Dermatologists tend to agree:

  • Sunscreen is by far the single most important product for anti-ageing, and it’s frequently overlooked
  • Retinol has proven anti-ageing effects
  • Vitamin C helps. Invest in a good one if possible.

The rest of the skincare section in the cosmetics aisle is a mixed bag. “Most compounds haven’t been tested head-to-head, so it’s hard to know which ingredients work better than others,” Dr Shoshana Marmon, assistant professor and director of clinical research at the New York Medical College department of dermatology, said in an email. “Marketing usually outpaces good science.”

Where it is not as clear:

  • Topical oestrogen, which is promoted to menopausal women for anti-ageing. Safety data is lacking and skin benefits are unproven, Dr Marmon said.
  • Collagen, which is not as proven as its pervasiveness in skincare and supplements would suggest. Some studies have found anti-ageing benefits. But evidence is inconsistent, and one recent paper found that pharmaceutical companies paid for the only trials showing positive results from collagen supplementation. Its production has also been linked to deforestation in Brazil.

Plastic problem

We all know the world is swimming in plastic and that we should be cutting back significantly on how much we use.

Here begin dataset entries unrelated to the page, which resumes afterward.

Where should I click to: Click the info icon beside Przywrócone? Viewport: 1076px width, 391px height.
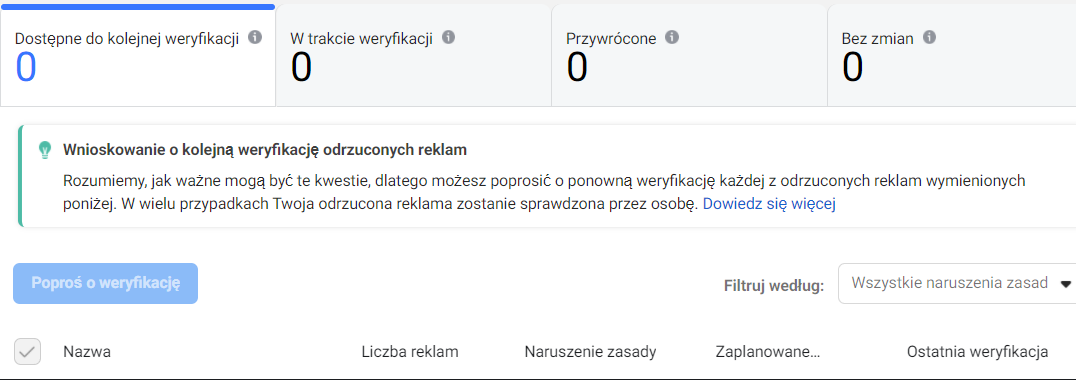pos(672,37)
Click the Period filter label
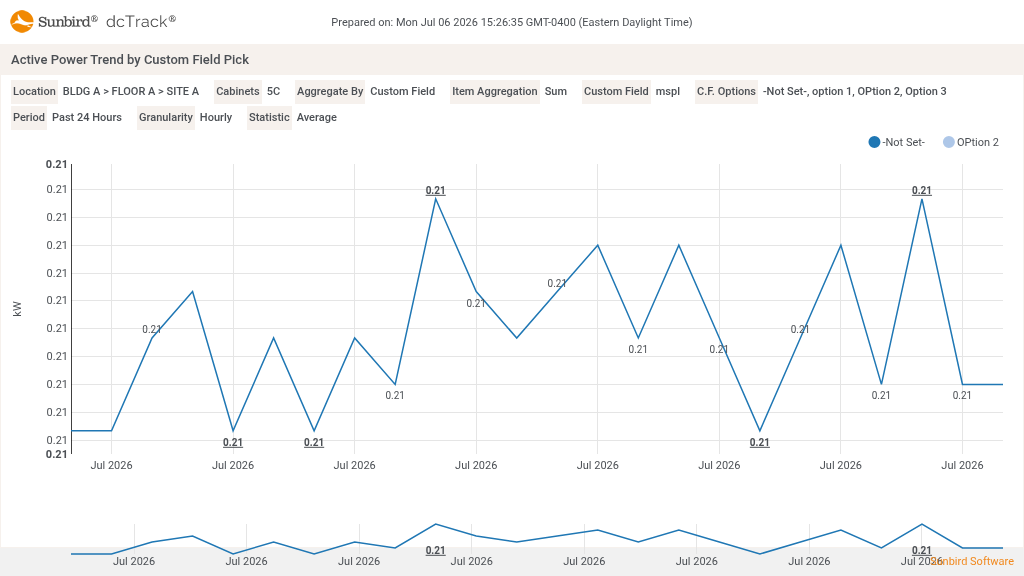Image resolution: width=1024 pixels, height=576 pixels. point(29,118)
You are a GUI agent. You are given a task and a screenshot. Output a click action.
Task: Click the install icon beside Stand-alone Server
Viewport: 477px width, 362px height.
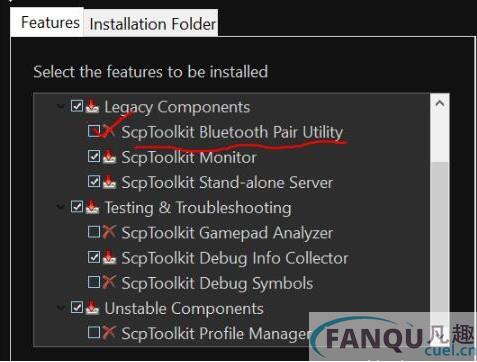[109, 182]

When it comes to packaging for skincare products, more alternatives are available all the time. An increasing variety of products are sold in glass or aluminium. Solid shampoos, face cleansers and the like have come a long way in recent years.

But the use of petroleum-based substances goes beyond packaging.

A number of synthetic polymers common in moisturisers, face washes and other daily-use products — used because of their cost-effective ability to improve texture and moisture — contain ingredients that some refer to informally as liquid plastics.

And when we wash those products off our bodies, we essentially send a form of pollu- tants called nanoplastics down the drain, experts say. These particles are even smaller than the microplastics we’ve heard so much about and pose their own set of environmental and health risks.

“They will accumulate in food chains differently and be cleared and broken down differently,” said Martin Mulvihill, a chemist and co-founder of the Centerw for Green Chemistry at the University of California, Berkeley, US.

To avoid liquid plastics, check labels for ingredients such as nylon-12, nylon-66 and other nylons; acrylates copolymer, sodium polyacrylate and other acrylates; dimethicone, octamethylcyclotetrasiloxane and other silicones; and polyquaternium.

Other ingredients that pose risks to both human health and the ecosystem include PFAS, the group of so-called forever chemicals (look for “perfluoro” in the name), and anything with glitter (more plastic).

Disposable products, things you use for a few minutes and which then sit in a landfill forever, now seem a standard element of skincare. But few if any are necessary, and all are easily avoided or replaced.

“A big piece of sustainability is that in order to be able to use a plant from Mother Earth, we have to take care of Mother Earth,” said Kristian Edwards, founder of BLK + GRN, a retail store that sells beauty products from businesses owned by Black women. “We need to make sure that in our process of getting these products, we aren’t doing more damage than good.”